Q.国際社会はどのように対応している? 

 今回の紛争では、宗教的にも民族的にも極めて近いトルコがアゼルバイジャンに最新鋭の戦闘無人機(ドローン)を供給するなど強力に支援した。一方のアルメニアは、お互いを軍事的に助け合う条約を結んでいるロシアが支援するのが筋だったが、ロシアはNATOの一員でもあるトルコと直接対決するのを恐れて、旧ソ連式の武器を少量提供するなどアルメニアの支援にかなり消極的だった。結果としてアゼルバイジャン軍が大勝することとなった。

 停戦合意の条件に、ロシアがアゼルバイジャンに軍隊を派遣して平和維持活動を行うという文言が、ロシアの強い主張で盛り込まれた。この紛争をして武器を売り、自分たちの軍隊をアゼルバイジャンの中にうまく派遣したということで、ロシアの動きはかなり狡猾。

「沿道にすごい数の地雷があり『道から絶対に外れるな』と」 ナゴルノカラバフ紛争、記者が見た現地の今

 紛争に介入して自分たちの利益になるように、というのがロシアの外交政策の大きな柱だが、最近はトルコがライバルとして台頭してきている。ロシアとトルコの代理戦争のような形で、それぞれが支援する勢力が第3国で戦争するというのが、シリアとこのナゴルノカラバフでは続いている。トルコはNATOの加盟国なので、トルコとロシアの全面対決、ひいてはNATOとロシアとの戦争に発展することを懸念している。

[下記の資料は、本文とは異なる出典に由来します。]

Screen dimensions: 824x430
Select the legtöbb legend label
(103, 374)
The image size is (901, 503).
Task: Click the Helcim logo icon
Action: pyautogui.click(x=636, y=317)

 アゼルバイジャン側が勝利を収めた勢いで、アルメニアの領土内に侵入しているということが言われている。アルメニアの兵士1人が亡くなったというのも、アゼルバイジャン側が攻めてきた時だと。ナゴルノカラバフにもまだアルメニア人は残っているので、一気に攻勢をかけることも懸念されている。